On July 2, for the fourth consecutive year, Baltimore Gas & Electric Co. asked the Public Service Commission to approve a rate distribution increase for citizens, who receive both gas and electric service.
For each of the past three years, BGE has gotten an increase in the rate distribution charge, which has added $6.80 a month to the average electric bill and $4.28 to the average gas bill. If the PSC allows this fourth increase, additional monthly charges will amount to an average of $6.57 on electric bills and $8.53 on gas bills.
As it has usually done, the PSC will probably scale back the requested increase but, in the end, as usually happens, BGE will get the increase and we will pay it.
The root cause of skyrocketing gas and electric bills is the 1999 passage of Electric Deregulation.
I was one of 13 state senators who opposed electric deregulation — a concept cooked up and pushed by Enron and a group of lobbyists with promises of lower rates and electric competition, which never materialized. Deregulation created an unregulated monopoly and stripped the PSC of much of its regulatory oversight and market control power.
In fact, the consequences of electric deregulation for consumers have dwarfed my worst expectations.

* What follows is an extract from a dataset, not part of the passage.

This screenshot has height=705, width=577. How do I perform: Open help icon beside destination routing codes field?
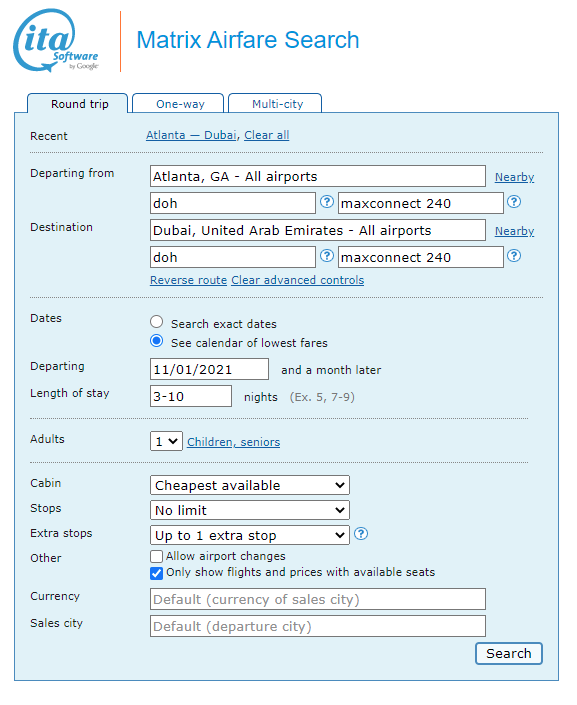click(x=327, y=256)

Electric deregulation has unleashed corporate utility greed, that has translated into annual increases in monthly residential and business gas and electric rates. It has made a reality of the utilities' fondest dream to make consumers pay monthly surcharges up front for improvements to equipment and services before they are completed.
In 2013, I opposed passage of legislation allowing a monthly surcharge of up to $2 on residential utility bills to pay up front for replacement of aging gas pipelines. In addition to allowing the gas surcharge, the approved legislation permits the PSC to grant similar surcharges to utilities.
In December 2013, the PSC granted BGE a monthly electric surcharge beginning at 8 cents, effective April 20, 2014. Utilities have always been entitled to recover costs for improvements from ratepayers. However, those costs have always been recovered after the work was completed and not before it was even begun.
I, along with AARP, consumer advocacy groups, and the People's Counsel have strongly opposed both gas and electric monthly customer surcharges, emphasizing that users should not have to prepay extra money for improvements before the work is done. BGE says it needs the additional revenue to cover the cost of its project to upgrade infrastructure, in order to improve service. Wasn't the monthly surcharge supposed to cover that?
I wish I could give you a more optimistic analysis of the situation. However, I will not sugarcoat a situation in which we are at the mercy of a greedy monopoly and impotent governmental controls. I will continue to seek legislative solutions to this intolerable problem which victimizes all BGE users.